La meglio gioventù a colpi di tweet

Il diario della 31enne: il gradimento della vita a Berlino e la nostalgia per la Valle Peligna e la Giostra
SULMONA. La meglio gioventù, cacciata via da un “Paese di dinosauri”, come ricordava il docente universitario nell’omonimo film di Marco Tullio Giordana, è quella che grazie all’Erasmus prende confidenza con l’Europa, poi pian piano se ne innamora e quindi ne diventa dipendente, tanto da trasformare tutti quei giovani in cittadini del mondo. L’Italia migliore è quella di Fabrizia Di Lorenzo e di tutti quei ragazzi e ragazze che cercano fortuna all’estero stanchi e schifati da un’Italia ancora non al passo con i tempi. La stessa Fabrizia era rimasta colpita dalla scena del film con protagonista Luigi Lo Cascio e lo aveva postato su twitter. Già dalla scuola appassionata di lingue manteneva i contatti con la sua terra a colpi di tweet. Forte dell’esperienza alla Freie Universität Berlin, dove si era specializzata approfondendo il tema dell’integrazione tra i popoli, viveva questa sua modernità nel lavoro. Applicando al massimo la flessibilità, che consente di cambiare occupazione con disinvoltura e coraggio, era avanti con i tempi. Frequentava gli shisha bar ed era figlia di un cosmopolitismo lontano anni luce dai cliché tipici di tanti bamboccioni di casa nostra. I suoi tweet raccontavano le speranze nell’emancipazione dell’Italia attraverso riforme che non arrivavano come lei sperava, il pensiero fisso alla sua Sulmona, agli abiti d’epoca della Giostra cavalleresca, ai profumi e all’atmosfera di cortei tra sestieri e cavalieri. Era innamorata della lingua tedesca, trovava gradevole la parola uberempfindlich (permaloso), che le ispirava supersensibilità. Viveva in Germania, di cui apprezzava tante cose, e pensava all’Italia, rimasta in balìa di una mentalità obsoleta, troppo lenta per chi come Fabrizia galoppava mentre il mondo intorno era ad andamento lento.
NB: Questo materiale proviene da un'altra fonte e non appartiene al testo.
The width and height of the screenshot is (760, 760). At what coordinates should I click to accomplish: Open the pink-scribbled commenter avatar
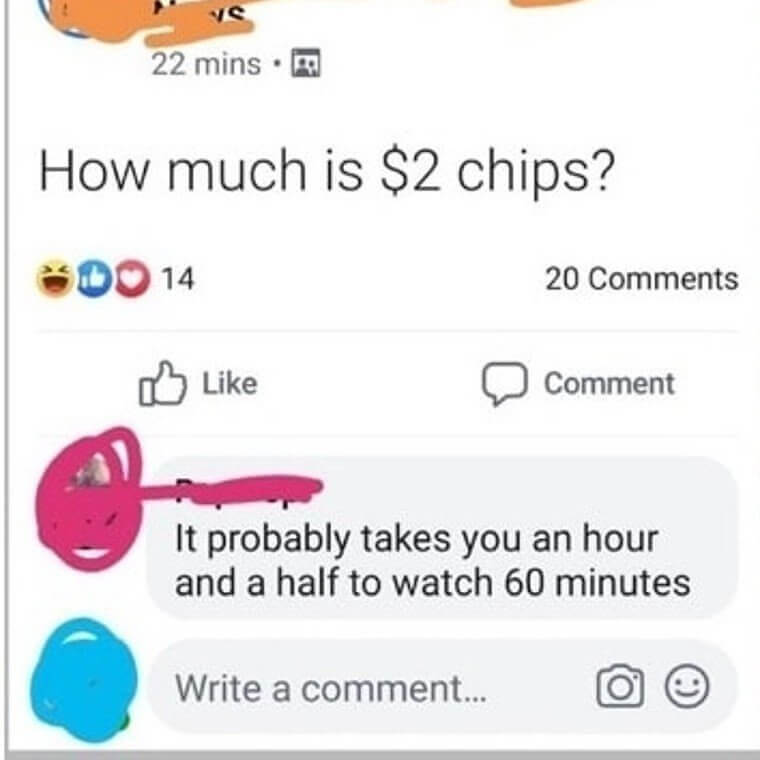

Chissà cosa penserebbe la 31enne di Sulmona della battutaccia del ministro Poletti sui giovani che lasciano l’Italia! Lei che aveva piegato la schiena sui libri con risultati eccellenti. Dai successi liceali alla splendida carriera universitaria: la laurea triennale all’Università La Sapienza di Roma in Mediazione linguistico-culturale, la magistrale all’Alma Mater di Bologna in Relazioni internazionali e diplomatiche e un master alla Cattolica di Milano in tedesco per la comunicazione economica. Nel 2013 si era trasferita a Vienna prima del trasloco a Berlino, dove era una delle più brillanti dipendenti della 4Flow, società di consulenza trasporti e logistica. E nel suo curriculum anche un impiego alla Bosch. A testimonianza della sua vitalità intellettuale persino la collaborazione con Berlino Magazine, sito online in italiano di cultura e attualità. Addio Fabrizia, con te se ne va davvero la meglio gioventù.